Multicentre validation of assays for MRD marker identification in ALL

Five experienced laboratories tested the robustness and applicability of the optimized assays for NGS-based IG/TR marker identification in ALL in comparison to standard techniques. All laboratories (Bristol/London, Paris, Monza, Prague and Kiel) are members of the EuroMRD consortium and reference laboratories for ALL MRD analysis. Each of them performed NGS-based IG/TR MRD marker identification in 10 patients with B- or T-lineage ALL. A central standard operating procedure was strictly followed. The study was executed using the Illumina MiSeq (2 × 250 bp v2 kit). NGS analyses were performed fully in parallel to conventional PCR plus Sanger sequencing of clonal products following standard guidelines [11]. For a part of the cases with unexplained discrepant results between the two methods, allele-specific PCR assays (either for digital droplet PCR or real-time quantitative PCR) were designed to clarify if the respective clonal rearrangement represented the leukaemic bulk. EuroMRD guidelines were used to design and interpret allele-specific PCR assays [35, 36].

Results

Based on the results of the testing and validation phases (Supplementary Table 2), the final IG/TR primer mixes consisted of eight tubes with 92 forward and 30 reverse primers, 15 of the latter being used in pairs of different tubes (Supplementary Table 3). Primer positions and sequences are presented in Fig. 1.

Fig. 1

Schematic diagrams of rearrangements and primer sets. a Schematic diagrams of IGHV-IGHJ and IGHD-IGHJ rearrangements. The relative position of the VH family primers, DH family primers and consensus JH primers is given according to their most 5′ nucleotide upstream (−) or downstream (+) of the involved RSS. b Schematic diagrams of IGKV-IGKJ rearrangement and the two types of Kde rearrangements (V-Kde and intronRSS–Kde). The relative position of the IGKV, IGKJ, Kde, and intronRSS (INTR) primers is given according to their most 5′ nucleotide upstream (−) or downstream (+) of the involved RSS. c Schematic diagrams of TRBV-TRBJ rearrangement and TRBD-TRBJ rearrangement. The relative position of the TRBV family primers, TRBD primers and the TRBJ primers is given according to their most 5′nucleotide upstream (−) or downstream (+) of the involved RSS. d Schematic diagrams of TRGV–TRGJ rearrangement and the relative position of the TRGV and TRGJ primers. The relative position of the TRGV primers and the TRGJ primers is given according to their most 5′ nucleotide upstream (−) or downstream (+) of the involved RSS. e Schematic diagram of TRDV–TRDJ,TRDD–TRDJ, TRDD–TRDD, and TRDV–TRDD, TRDV-TRAJ29 rearrangements, showing the positioning of TRDV, TRDJ, TRDD, and TRAJ29 primers, all combined in a single tube. The relative position of the TRDV, TRDD, and TRDJ primers is indicated according to their most 50 nucleotides upstream (−) or downstream (+) of the involved RSS

Implementation of quality control procedures

Quality control of robust amplification, library preparation and sequencing are of utmost importance for these complex assays. Different primers need to work under the same reaction conditions, while additional variability can be introduced by sample characteristics and sequencing. Primer performance must be monitored longitudinally, and for the exact estimation of clonal abundance it is important to correct for the number of sequencing reads per input molecule.
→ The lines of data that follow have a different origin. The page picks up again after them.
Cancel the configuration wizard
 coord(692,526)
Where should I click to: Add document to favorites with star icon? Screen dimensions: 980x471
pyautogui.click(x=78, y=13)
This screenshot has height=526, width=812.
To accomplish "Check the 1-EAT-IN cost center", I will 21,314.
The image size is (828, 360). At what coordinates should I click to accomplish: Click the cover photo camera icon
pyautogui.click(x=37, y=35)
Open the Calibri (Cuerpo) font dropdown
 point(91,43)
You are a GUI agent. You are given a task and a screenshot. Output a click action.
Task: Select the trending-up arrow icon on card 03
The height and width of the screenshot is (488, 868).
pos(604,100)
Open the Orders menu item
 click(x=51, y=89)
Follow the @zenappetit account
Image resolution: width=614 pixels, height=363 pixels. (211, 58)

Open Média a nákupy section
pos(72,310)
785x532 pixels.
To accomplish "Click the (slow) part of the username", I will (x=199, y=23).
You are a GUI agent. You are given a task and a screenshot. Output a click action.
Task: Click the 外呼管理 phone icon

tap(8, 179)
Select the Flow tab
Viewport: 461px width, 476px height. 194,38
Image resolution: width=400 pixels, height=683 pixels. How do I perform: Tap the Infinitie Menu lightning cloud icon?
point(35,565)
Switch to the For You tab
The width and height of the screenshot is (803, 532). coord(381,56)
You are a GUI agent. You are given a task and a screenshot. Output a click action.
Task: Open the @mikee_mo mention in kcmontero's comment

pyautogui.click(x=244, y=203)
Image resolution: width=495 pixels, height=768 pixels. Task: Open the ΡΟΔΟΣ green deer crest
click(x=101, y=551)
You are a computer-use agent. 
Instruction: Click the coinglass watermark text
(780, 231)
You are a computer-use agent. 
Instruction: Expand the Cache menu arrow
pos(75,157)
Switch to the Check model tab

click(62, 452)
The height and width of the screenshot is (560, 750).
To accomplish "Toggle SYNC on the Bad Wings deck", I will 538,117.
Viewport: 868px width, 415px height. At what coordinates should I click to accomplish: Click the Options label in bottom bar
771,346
To address these issues, we established and validated two types of quality control procedures: (i) a ‘central in-tube quality control’ (cIT-QC) spiked to each tube as library control and calibrator, and (ii) a ‘central poly-target quality control’ (cPT-QC), or run control, to monitor general primer performance and sequencing.

To compose the cIT-QC, IG/TR rearrangements of many human lymphoid cell lines were comprehensively characterized by amplicon- and capture-based NGS and Sanger sequencing. Nine cell lines were selected to form the cIT-QC with at least three different clonal rearrangements for each of the eight PCR tubes, totalling 24 rearrangements. The current design requires an equal number of cell line DNA copies to be spiked into each tube, as described below.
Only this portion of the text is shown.